Camden Should Look to Copy Met East Model

Camden Should Look to Copy Met East Model

Camden Should Look to Copy Met East Model

COURIER-POST
www.courierpostonline.com
Editorials

Thursday, December 29, 2005

Camden should look to copy Met East model
Where we stand: If the city’s unique new high school proves to be a success, the district should move to create more small learning environments

It may be only a few months old, but Camden's newest school, Met East High School, appears to be providing a far improved learning environment compared with the city's two main public high schools -- Woodrow Wilson and Camden.

If students at New Jersey's first Big Picture school -- which gives no grades or tests and
requires students to spend school time at internships -- show they have learned enough in basic subjects by passing the state's standardized tests and are eventually accepted at colleges at a higher rate than other Camden high schoolers, then district officials should move to open more such high schools in the city.

With just 42 students, all freshmen who were selected in a lottery, the bullying and violence that plagues the city's large high schools is nonexistent at Met East, students say. That alone should be a major factor in considering any plans for more small high schools.

When students are worried about bullies, drug dealers, gangs and violence, it's hard for them to focus on learning, or even want to come to school each day. However, in a tiny school such as Met East, it's a lot easier for teachers and administrators to keep control and provide a suitable learning environment.

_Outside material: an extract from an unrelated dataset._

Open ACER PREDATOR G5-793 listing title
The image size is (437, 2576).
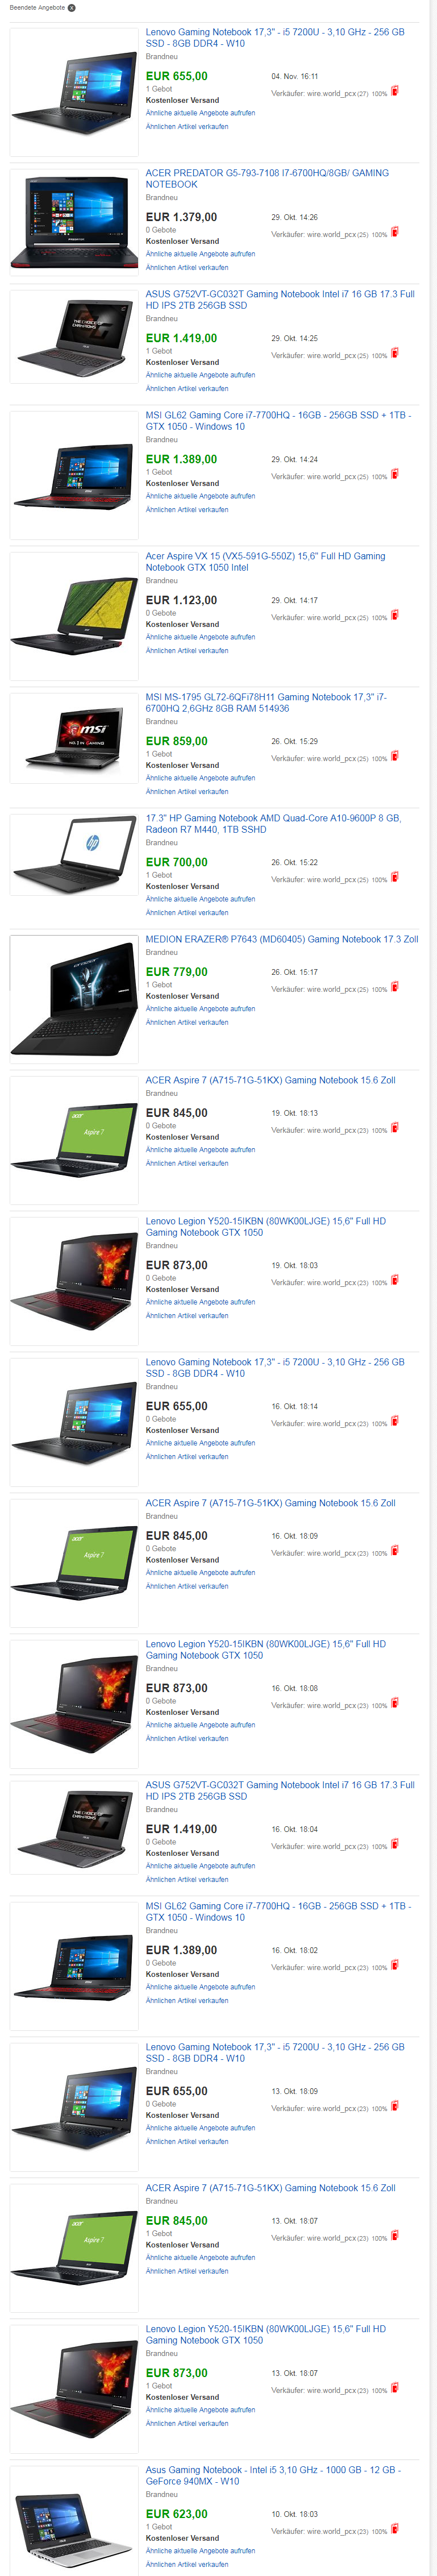coord(267,179)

That very likely explains why Met East has such a high daily attendance rate – 95 percent -- compared with Camden's other high schools.

With methods wholly different from a regular high school, Met East is a school where students must take ownership of their education.

Students spend about two days a week away from the school at an internship -- anything from a law office to a funeral home.

When students are at the school, days aren't broken into the normal periods at most high
schools. Students must schedule their own time and detail when they read, work on projects, write in their journals and do other work. For at least 30 minutes each week, they meet one-on-one with their teacher, called an "adviser," to discuss their reading, internship, journal writing, projects they've been assigned and other work.

However, textbooks are rarely used and conventional daily homework isn't given.

Despite all this, parent Gerry Baker says his daughter Deborah, a student at Met East, is getting a lot out of her education there.

Because of how different Met East is in its academic structure and methods, Camden school officials certainly must closely monitor how this freshman class progresses. However, if students do well on the standardized tests that all New Jersey students must take and follow the lead of students at other Big Picture schools across the country, where almost all who graduate go on to attend college, then the Camden school district should certainly look to open more schools like Met East.